Cant we all just get along, yeah right,(slaps closest person to me).
| Pravin says: |
16:02 / 27 jun 2008 |
Most of the sites now a days do not allow direct access to the folder using server side securities and Error like " Acess Denied" which will be a problem to view the pages directly.
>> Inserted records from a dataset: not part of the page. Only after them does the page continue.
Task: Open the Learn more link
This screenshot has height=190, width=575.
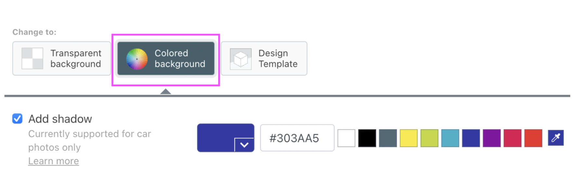Action: coord(54,161)
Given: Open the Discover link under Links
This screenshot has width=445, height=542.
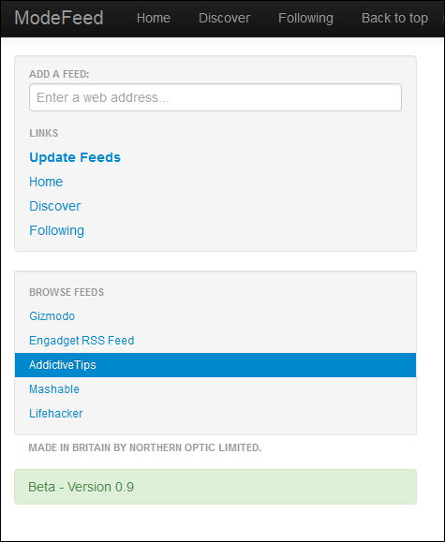Looking at the screenshot, I should click(x=55, y=206).
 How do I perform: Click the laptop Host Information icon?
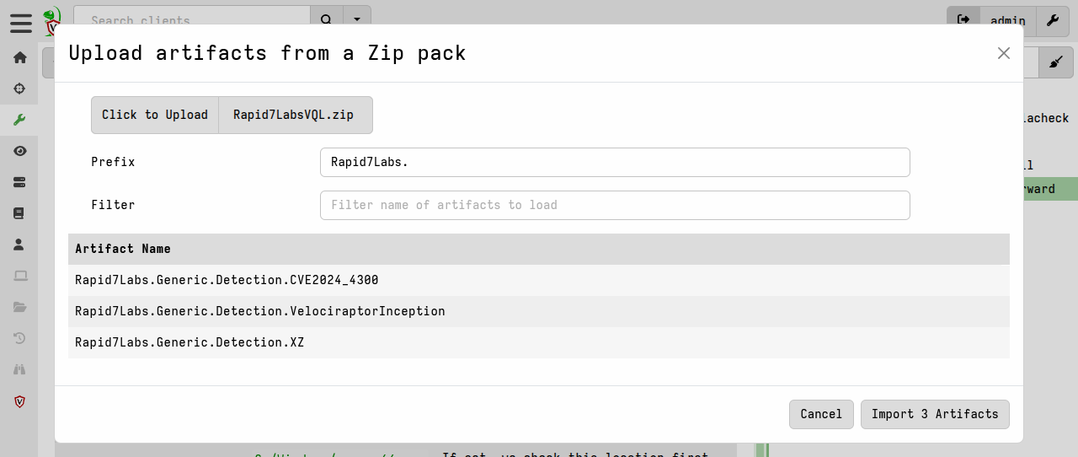pyautogui.click(x=19, y=276)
Cool article now check out my BLOG:)
| Barry says: |
07:10 / 28 jun 2008 |
all grammar nazis shall be bitchslapped with a halibut
Check out the wiki on robots if you really want to know what robot.txt hides. The info is really not hidden or secret, just a server precaution. Either way, this is a neat article. Thanks Robert.http://en.wikipedia.org/wiki/Robots.txt
| Feral says: |
07:24 / 31 jun 2008 |
You're a buch of fucking iodiots. It's no small wonder why our country is so fucked up. You bitches probably voted for those assholes.
| Caleb says: |
14:31 / 04 jul 2008 |
@Feral: Are you assuming that everyone here is from the United States? Not that it really matters, because it seems you just graced us with your presence to be rude and obnoxious. Stop it, go to your room.Good article, but robots.txt doesn't really hide anything. It is, as stated by 'Mmmmm nice', merely a server precaution. There are ways that a server admin would simply restrict access to a file or directory and nobody, including google, would be able to look at it.
| rhea says: |
11:17 / 12 jul 2008 |
Cool. I might use this sometime.
Great post!
| ion says: |
05:00 / 19 jul 2008 |
super tare
DISREGARD THAT I SUCK COCKS!!!!
test
| Agni.. says: |
15:37 / 09 aug 2008 |
agni.ypangarsa@id.panasonic.com.. call me, lets have some fun together all about suck and dick
rugiyanto@nok.com.sgariyanto.dewo@ecogreenoleo.comfajar@wilmax.co.idArius.Wirawan@ap.weatherford.comTatang.Maskumambang@dhl.comahmad.nugroho@sg.schneider-electric.comali.sihombing@id.panasonic.comfachrul.huda@sep.epson.com.sgFahrizalMM@thomson.netfebi@ttec.co.idgustina@rotaryeng.com.sgrika.novita@pgi.panasonic.co.idriswana@id.panasonic.comyuli.astuti@sep.epson.com.sgSherly.Theressa@sg.schneider-electric.comali.fauzi@compnet.co.idit.bbc@batamindo.co.idagni.ypangarsa@id.panasonic.comSupiansyah@pauwels.comIrni.Fitriani@pauwels.comFahmi.Riza@sg.schneider-electric.comlusi@mgbi.panasonic.co.iddwi.agus@perkinelmer.comgatot.p@ptmaruwa.comzaharuddin.lubis@sanmina-sci.comhello?
| Nascar says: |
05:41 / 10 aug 2008 |
this is interesting, I wonder what I will hide.